Anyathakhyati – Perceptual Illusion In Hinduism

Anyathakhyati is a Nyaya theory of perceptual illusion. According to the Naiyayikas, anyathakhyati is a theory meant to explain the concept of illusion. They used the word viparyaya for illusion or erroneous knowledge. In illusion, an object is cognized to be something other than what it actually is. Perceiving a piece of oyster shell or nacre as a piece of silver or a rope as a snake, are the oft-quoted examples of illusion. The object of illusion is not an absolutely non-existent thing, sence such a thing can never be cognized. A rope is mistaken for a snake only by a person who has earlier seen a snake elsewhere. At the same time, it is not existent at the time or site of illusion. The object of illusion has a definite external location as in the case of any normal perceptual object. In illusion, we attribute a character to a perceived thing which does not belong to it. To explain how we ascribe this false character and how this false character appears as something actually perceived, the Naiyayikas proposed a theory known as Anyathakhyativada.

According to the theory of Anyathakhyati, first there is the contact of the sense organ with the object. Because of certain factors like insufficient light, the sense organ (which itself may have a defect) cognizes the generic features of the object but fails to cognize its distinctive features. Since these generic features are also associated with some other thing, the given sensation is misinterpreted as something other than what it is. In the example of cognizing a piece of nacre as piece of silver, there is the first the contact of the eyes with the piece of nacre. Because of certain defects, the eyes cognize such generic features as its luster and fail to cognize such generic features as its luster and fail to cognize its distinctive features. Since the cognized generic features (like luster) are also associated with silver, perceived elsewhere at some other time, the memory-images (samskara) of the distinctive features of silver are recollected. Through such recollection, there takes place an extraordinary kind of contact (jnana-lakshana-sannikarsha) between the sense-organ and the mental image of silver, leading to the extraordinary perception of silver. Illusion takes place when the silver so perceived is referred to as a piece of nacre that is present before and perceived by the sense organ. Thus, a piece of nacre is mistaken for silver. Illusion consists in associating silver with a piece of nacre wherein the silver does not exist.

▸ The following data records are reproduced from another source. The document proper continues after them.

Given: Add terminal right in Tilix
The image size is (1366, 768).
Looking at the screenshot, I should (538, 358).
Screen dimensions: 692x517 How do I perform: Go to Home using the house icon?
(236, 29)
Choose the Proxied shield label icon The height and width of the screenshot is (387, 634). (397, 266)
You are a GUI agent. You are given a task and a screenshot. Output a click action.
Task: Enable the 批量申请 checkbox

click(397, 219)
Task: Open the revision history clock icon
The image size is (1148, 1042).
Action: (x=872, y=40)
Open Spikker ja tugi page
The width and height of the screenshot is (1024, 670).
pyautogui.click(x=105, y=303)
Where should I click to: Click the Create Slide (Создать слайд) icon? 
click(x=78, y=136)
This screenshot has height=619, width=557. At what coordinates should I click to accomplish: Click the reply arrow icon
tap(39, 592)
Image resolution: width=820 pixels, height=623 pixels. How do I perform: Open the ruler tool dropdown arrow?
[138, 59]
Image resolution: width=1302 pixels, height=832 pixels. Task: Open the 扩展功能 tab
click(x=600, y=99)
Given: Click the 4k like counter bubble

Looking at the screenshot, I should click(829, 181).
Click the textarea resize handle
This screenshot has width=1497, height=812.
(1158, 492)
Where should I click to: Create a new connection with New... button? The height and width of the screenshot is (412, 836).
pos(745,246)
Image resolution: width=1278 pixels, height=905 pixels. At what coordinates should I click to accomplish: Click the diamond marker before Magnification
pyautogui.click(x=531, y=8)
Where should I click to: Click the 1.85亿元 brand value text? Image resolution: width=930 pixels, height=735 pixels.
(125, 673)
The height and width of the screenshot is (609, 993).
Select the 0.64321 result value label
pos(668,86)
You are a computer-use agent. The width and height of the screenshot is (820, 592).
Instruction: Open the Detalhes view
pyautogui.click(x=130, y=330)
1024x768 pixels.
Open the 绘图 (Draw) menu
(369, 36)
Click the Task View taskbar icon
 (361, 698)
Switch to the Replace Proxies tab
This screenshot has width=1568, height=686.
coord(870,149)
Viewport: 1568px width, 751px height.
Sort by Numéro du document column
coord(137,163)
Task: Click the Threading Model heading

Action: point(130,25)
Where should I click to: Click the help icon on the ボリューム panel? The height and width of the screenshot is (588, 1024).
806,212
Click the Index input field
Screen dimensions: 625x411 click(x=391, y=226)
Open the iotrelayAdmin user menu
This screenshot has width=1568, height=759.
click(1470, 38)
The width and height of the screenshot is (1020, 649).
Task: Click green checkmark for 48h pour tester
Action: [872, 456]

Illusion is a single cognition wherein the presentative and the representative cognitions are fused. There is no error at the level of sensation. It is only when sensation is determined as something other than what it is (anyatha) due to its association with the memory images, that illusion takes place.

The term anyatha means ‘elsewhere’ or ‘otherwise’. The presented object is perceived ‘otherwise’ and the represented object is ‘elsewhere’. The object of illusion is real but yet, it is erroneous because the object perceived is not in the place where it is perceived.